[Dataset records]
┄┄┄┄┄┄
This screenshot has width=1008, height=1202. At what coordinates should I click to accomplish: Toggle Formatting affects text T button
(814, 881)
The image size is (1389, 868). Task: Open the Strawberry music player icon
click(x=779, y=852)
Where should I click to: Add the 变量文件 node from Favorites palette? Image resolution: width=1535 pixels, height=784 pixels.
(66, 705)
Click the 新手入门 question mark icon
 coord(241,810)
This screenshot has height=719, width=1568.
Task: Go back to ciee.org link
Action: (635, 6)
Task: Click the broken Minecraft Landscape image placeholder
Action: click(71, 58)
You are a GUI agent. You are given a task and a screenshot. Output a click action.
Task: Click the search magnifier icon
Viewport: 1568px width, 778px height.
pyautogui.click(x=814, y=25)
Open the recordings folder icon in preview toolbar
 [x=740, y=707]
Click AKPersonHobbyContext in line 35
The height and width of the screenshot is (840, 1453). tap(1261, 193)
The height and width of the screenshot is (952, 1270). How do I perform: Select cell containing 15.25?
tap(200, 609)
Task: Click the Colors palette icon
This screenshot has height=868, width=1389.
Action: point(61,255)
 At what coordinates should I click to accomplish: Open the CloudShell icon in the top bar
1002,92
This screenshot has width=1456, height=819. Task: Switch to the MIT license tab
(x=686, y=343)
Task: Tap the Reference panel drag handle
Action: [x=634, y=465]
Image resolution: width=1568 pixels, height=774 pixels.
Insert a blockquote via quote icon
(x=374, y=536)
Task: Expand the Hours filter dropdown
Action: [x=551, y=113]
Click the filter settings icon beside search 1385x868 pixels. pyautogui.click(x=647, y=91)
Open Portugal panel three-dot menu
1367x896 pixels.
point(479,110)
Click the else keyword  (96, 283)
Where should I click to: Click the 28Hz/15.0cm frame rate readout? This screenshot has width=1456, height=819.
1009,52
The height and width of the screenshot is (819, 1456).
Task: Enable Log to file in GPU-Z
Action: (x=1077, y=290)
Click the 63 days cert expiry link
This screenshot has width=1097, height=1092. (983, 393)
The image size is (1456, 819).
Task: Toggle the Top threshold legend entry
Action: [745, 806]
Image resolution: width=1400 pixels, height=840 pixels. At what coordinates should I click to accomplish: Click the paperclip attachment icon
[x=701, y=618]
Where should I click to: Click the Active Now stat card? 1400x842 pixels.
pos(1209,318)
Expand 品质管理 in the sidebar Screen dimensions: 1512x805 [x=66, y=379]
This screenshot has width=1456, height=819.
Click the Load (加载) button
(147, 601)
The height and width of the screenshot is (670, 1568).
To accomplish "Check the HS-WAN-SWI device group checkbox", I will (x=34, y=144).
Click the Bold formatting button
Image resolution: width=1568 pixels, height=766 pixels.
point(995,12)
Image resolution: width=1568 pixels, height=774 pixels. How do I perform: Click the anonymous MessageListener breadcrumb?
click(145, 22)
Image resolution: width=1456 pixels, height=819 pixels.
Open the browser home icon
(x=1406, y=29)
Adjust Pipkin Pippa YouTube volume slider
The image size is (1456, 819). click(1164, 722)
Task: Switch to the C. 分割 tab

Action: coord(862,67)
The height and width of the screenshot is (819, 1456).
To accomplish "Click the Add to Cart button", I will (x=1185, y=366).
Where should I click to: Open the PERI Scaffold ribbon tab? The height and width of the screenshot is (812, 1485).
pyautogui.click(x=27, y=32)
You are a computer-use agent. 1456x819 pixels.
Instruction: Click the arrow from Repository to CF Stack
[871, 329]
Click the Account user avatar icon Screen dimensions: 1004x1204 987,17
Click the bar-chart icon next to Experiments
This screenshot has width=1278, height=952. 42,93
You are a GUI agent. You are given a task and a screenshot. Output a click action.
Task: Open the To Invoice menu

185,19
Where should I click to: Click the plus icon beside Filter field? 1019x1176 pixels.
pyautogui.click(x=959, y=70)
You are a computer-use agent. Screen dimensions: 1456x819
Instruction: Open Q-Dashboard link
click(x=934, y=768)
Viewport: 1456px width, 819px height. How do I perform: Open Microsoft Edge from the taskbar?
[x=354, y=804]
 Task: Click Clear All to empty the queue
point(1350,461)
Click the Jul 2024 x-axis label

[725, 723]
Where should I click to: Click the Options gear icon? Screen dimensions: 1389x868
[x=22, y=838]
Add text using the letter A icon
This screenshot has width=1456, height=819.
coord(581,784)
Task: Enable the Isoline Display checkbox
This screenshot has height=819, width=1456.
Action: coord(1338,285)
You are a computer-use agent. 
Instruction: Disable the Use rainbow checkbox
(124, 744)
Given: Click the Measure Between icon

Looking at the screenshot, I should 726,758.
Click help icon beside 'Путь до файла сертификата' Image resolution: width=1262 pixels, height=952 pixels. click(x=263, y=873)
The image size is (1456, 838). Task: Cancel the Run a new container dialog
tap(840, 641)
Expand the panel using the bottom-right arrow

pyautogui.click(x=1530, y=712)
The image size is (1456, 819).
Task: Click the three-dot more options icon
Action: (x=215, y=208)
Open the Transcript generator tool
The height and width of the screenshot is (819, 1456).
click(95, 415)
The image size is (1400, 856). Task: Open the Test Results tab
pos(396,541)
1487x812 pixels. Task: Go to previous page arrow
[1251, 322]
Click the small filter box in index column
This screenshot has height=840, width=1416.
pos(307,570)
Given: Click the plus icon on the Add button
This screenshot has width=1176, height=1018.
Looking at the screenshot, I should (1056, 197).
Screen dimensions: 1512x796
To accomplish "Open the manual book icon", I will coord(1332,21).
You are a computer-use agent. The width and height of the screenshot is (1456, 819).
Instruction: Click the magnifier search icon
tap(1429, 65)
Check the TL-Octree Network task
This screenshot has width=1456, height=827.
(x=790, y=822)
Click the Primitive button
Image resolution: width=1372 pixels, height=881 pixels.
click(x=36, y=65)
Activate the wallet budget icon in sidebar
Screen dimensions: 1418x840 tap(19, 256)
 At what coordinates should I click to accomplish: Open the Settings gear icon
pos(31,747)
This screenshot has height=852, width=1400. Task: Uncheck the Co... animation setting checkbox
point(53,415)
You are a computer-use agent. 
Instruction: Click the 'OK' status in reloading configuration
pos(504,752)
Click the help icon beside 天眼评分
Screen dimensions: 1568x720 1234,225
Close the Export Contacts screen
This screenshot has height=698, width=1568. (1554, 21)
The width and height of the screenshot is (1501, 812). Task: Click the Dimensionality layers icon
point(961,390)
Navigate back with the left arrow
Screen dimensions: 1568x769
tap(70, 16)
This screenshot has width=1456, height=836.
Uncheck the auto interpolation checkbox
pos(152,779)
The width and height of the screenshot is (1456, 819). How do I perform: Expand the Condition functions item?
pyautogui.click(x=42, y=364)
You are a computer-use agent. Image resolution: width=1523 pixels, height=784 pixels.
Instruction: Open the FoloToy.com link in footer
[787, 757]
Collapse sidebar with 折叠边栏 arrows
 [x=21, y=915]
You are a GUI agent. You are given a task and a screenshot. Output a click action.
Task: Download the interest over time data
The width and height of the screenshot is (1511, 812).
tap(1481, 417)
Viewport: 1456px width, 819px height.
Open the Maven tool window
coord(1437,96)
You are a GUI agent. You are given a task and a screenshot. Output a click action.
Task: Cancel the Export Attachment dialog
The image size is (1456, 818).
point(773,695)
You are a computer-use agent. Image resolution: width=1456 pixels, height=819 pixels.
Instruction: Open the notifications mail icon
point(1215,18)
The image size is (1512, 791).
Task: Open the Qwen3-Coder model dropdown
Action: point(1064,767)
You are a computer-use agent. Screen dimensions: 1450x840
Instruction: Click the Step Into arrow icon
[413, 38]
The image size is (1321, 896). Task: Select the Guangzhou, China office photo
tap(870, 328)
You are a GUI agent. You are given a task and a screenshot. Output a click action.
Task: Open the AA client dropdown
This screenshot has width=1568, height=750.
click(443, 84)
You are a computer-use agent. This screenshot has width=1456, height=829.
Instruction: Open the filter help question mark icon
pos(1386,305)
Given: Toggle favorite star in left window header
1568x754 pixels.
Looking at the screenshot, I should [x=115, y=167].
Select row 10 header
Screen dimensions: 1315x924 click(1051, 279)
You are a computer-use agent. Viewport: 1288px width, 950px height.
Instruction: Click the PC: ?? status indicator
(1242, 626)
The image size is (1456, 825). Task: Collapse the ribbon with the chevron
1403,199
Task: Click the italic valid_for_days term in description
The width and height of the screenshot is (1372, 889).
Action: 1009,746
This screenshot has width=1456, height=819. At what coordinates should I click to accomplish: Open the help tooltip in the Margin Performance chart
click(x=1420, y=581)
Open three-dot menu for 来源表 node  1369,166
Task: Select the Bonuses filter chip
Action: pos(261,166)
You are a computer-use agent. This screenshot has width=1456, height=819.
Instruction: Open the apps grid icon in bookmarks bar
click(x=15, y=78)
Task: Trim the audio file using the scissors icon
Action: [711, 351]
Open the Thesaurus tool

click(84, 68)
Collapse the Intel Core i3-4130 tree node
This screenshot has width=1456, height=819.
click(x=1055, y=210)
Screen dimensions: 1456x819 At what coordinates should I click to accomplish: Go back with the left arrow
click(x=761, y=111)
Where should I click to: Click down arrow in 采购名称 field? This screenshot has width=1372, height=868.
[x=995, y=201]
┄┄┄┄┄┄
— Problem details —
Return each line of the records above in which the word "will" occurs.

— Answer to this exercise —
To accomplish "Check the HS-WAN-SWI device group checkbox", I will (x=34, y=144).
To accomplish "Click the Add to Cart button", I will (x=1185, y=366).
To accomplish "Open the manual book icon", I will coord(1332,21).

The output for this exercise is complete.